Supplied information:
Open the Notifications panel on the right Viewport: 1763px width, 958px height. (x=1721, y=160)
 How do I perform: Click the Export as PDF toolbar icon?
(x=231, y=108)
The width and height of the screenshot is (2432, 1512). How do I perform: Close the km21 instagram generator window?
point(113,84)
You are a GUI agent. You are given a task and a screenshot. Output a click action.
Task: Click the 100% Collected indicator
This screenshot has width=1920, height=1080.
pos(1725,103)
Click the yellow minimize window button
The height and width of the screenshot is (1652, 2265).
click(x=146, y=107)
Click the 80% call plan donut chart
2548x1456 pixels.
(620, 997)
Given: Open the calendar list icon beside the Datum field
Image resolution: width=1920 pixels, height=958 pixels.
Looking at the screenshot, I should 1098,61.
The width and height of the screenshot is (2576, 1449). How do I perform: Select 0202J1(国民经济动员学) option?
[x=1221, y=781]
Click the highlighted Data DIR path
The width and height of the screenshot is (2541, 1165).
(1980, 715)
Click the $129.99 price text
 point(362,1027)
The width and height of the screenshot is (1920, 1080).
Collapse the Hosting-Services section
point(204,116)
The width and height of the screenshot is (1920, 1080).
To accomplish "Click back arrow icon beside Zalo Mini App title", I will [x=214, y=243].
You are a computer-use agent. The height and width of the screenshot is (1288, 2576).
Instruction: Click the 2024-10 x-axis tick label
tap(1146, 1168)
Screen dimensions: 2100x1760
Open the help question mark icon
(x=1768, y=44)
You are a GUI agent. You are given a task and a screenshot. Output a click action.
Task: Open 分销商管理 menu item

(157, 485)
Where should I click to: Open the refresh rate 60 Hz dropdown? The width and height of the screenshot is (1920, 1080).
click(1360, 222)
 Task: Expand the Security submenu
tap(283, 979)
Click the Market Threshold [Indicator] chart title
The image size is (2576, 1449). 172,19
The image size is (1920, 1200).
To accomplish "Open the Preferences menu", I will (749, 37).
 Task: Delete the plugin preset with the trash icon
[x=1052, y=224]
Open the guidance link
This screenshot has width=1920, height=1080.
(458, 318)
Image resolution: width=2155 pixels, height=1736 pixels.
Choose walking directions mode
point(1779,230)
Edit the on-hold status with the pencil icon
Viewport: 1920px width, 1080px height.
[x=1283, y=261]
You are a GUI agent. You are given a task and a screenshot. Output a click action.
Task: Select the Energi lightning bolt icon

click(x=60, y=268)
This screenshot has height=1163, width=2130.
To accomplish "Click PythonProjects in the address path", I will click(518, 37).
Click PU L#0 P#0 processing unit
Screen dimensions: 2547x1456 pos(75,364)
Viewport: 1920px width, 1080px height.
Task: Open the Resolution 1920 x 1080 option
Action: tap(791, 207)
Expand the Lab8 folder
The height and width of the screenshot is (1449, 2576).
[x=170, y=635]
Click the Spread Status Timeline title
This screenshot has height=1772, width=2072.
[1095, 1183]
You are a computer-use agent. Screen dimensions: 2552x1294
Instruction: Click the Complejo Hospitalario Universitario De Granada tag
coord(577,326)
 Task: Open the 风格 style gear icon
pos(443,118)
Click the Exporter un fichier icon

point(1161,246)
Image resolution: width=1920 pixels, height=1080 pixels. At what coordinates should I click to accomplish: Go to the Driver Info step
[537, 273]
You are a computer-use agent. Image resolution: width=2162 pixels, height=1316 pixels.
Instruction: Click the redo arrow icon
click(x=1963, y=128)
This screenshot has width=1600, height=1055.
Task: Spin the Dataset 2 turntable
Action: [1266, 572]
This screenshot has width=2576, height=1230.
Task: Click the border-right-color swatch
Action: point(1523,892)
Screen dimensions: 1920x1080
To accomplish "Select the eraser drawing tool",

What you will do:
In the material above, find the lines that contain "computer" and show them.

Finished task:
You are a computer-use agent. The height and width of the screenshot is (1288, 2576).
You are a computer-use agent. Screen dimensions: 2552x1294
You are a computer-use agent. Image resolution: width=2162 pixels, height=1316 pixels.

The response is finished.